#### [TASK BRIEF]
Leave the pictures behind and repeat all the entries exactly.

#### [EXERCISE INPUT]
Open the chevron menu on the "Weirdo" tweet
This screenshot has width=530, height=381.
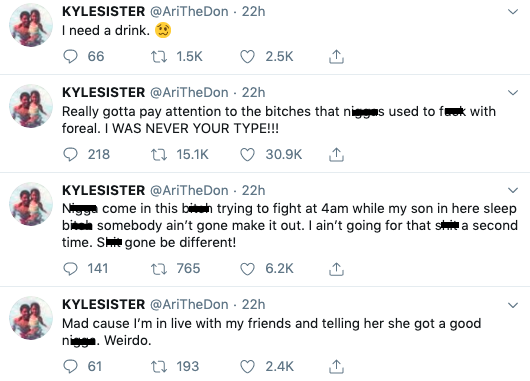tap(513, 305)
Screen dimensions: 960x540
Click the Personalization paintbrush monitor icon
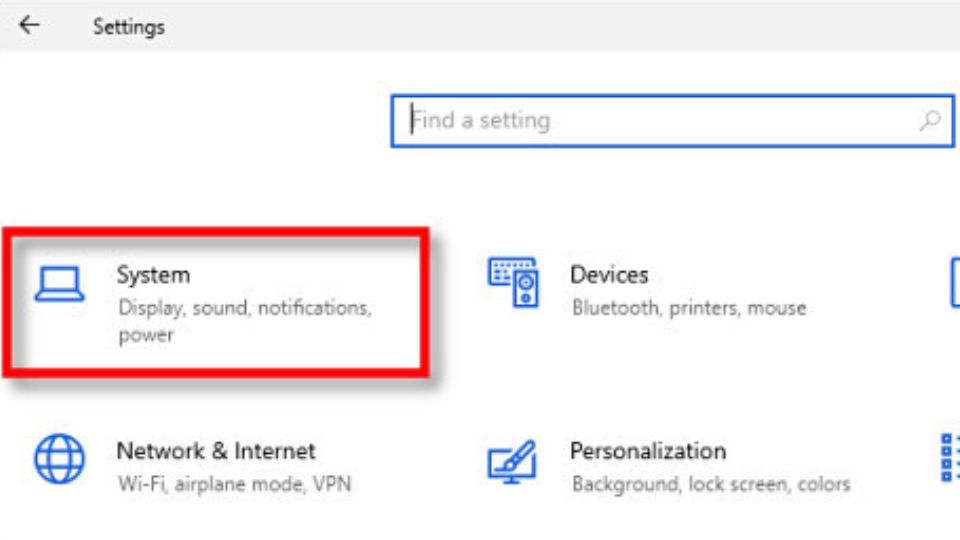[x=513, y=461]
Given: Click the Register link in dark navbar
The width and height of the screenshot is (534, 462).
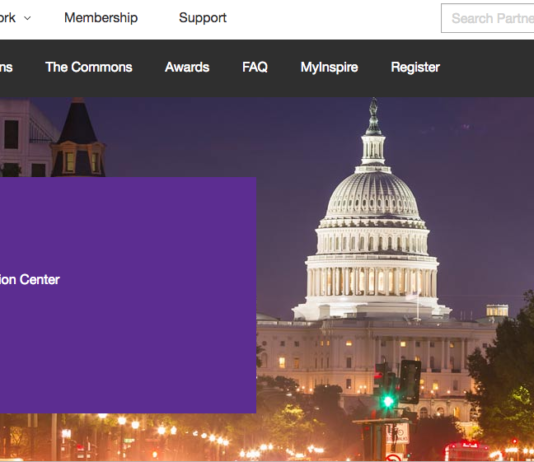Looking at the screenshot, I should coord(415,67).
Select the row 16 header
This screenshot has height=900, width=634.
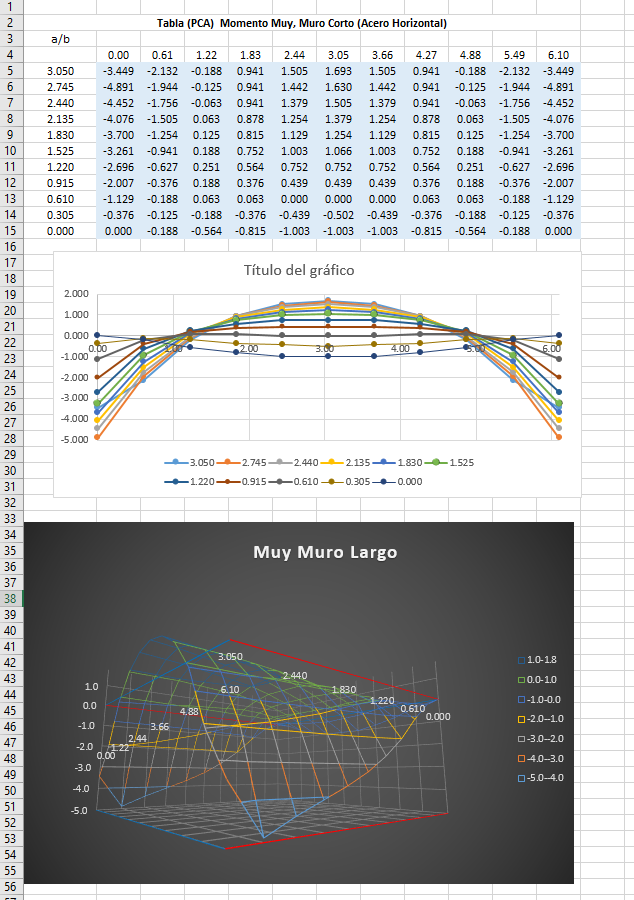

#### [ANSWER AREA]
Open the chevron menu on the "Weirdo" tweet
This screenshot has width=530, height=381.
tap(513, 305)
Screen dimensions: 960x540
Click the Personalization paintbrush monitor icon
[x=513, y=461]
Given: Click the Register link in dark navbar
The width and height of the screenshot is (534, 462).
Looking at the screenshot, I should coord(415,67).
Select the row 16 header
This screenshot has height=900, width=634.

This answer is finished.